Het Bijbelboek Handelingen is in de westerse theologie relatief weinig becommentarieerd. Adrien Candiard uit Lille, Frankrijk, zag daarin een uitnodiging om een onderzoek te doen naar de geschiedenis van de exegese. Hij onderzocht hoe de droom die Petrus in Joppe te zien kreeg (Handelingen 10:9-16) is uitgelegd van de kerkvaders tot in de hoge middeleeuwen. Hij publiceerde erover in de Revue Biblique (jaargang 160, 2009, aflevering 4).
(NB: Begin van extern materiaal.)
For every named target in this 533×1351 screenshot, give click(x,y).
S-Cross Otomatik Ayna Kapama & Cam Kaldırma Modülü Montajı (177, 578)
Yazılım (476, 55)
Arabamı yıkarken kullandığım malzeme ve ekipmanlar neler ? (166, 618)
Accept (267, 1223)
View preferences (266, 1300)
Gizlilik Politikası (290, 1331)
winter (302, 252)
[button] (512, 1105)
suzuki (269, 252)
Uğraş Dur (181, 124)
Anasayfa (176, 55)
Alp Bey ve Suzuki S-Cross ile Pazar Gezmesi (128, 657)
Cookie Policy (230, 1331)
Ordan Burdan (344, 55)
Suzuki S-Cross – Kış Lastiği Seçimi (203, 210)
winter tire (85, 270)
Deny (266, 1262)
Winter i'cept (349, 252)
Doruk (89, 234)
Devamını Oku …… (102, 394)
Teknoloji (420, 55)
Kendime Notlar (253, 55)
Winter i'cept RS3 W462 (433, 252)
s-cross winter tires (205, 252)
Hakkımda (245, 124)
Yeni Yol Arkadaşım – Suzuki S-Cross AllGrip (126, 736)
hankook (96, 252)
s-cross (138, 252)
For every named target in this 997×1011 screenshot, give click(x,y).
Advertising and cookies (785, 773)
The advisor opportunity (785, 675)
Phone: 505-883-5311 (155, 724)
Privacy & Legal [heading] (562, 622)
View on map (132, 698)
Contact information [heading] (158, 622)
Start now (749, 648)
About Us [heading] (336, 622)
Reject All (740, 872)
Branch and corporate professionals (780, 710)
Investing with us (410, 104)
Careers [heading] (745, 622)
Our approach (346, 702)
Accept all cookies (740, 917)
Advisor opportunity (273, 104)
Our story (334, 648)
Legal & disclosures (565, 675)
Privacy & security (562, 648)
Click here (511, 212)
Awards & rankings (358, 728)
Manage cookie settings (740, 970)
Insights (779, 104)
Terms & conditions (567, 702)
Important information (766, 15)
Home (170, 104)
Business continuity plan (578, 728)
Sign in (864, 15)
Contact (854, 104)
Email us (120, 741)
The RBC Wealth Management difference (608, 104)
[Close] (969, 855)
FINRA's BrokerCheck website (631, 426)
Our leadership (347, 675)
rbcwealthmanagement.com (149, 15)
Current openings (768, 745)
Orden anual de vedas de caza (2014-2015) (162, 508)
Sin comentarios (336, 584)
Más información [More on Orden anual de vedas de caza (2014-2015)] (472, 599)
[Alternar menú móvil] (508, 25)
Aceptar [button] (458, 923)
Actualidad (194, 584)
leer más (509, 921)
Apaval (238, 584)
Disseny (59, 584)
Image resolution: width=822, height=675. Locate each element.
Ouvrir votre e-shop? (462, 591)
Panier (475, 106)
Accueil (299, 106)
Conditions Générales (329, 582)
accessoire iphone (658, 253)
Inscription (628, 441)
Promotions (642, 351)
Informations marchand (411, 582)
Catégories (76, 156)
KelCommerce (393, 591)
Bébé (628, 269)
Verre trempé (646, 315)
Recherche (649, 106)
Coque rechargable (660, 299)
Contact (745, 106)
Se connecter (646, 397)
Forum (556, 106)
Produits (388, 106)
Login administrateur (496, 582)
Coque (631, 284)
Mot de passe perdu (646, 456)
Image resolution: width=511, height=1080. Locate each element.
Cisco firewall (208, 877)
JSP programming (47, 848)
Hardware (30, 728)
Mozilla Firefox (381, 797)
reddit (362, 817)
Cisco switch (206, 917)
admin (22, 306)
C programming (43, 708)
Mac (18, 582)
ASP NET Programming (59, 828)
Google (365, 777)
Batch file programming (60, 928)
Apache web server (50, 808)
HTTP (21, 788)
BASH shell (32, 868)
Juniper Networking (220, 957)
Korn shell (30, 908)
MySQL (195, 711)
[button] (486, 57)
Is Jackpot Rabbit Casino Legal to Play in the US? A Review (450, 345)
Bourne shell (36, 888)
Petrus zag in zijn visioen dieren die volgens de joodse wet onrein waren en kreeg bevel ze te slachten en te eten. Deze tekst is doorgaans zo uitgelegd dat heidenen voortaan ook door God in genade worden aangenomen. Maar in de loop van de tijd kreeg de tekst ook een ethische uitleg. Het zijn de zonden, die –om zo te zeggen– geslacht moeten worden. Petrus gaat dan steeds meer op een monnik lijken.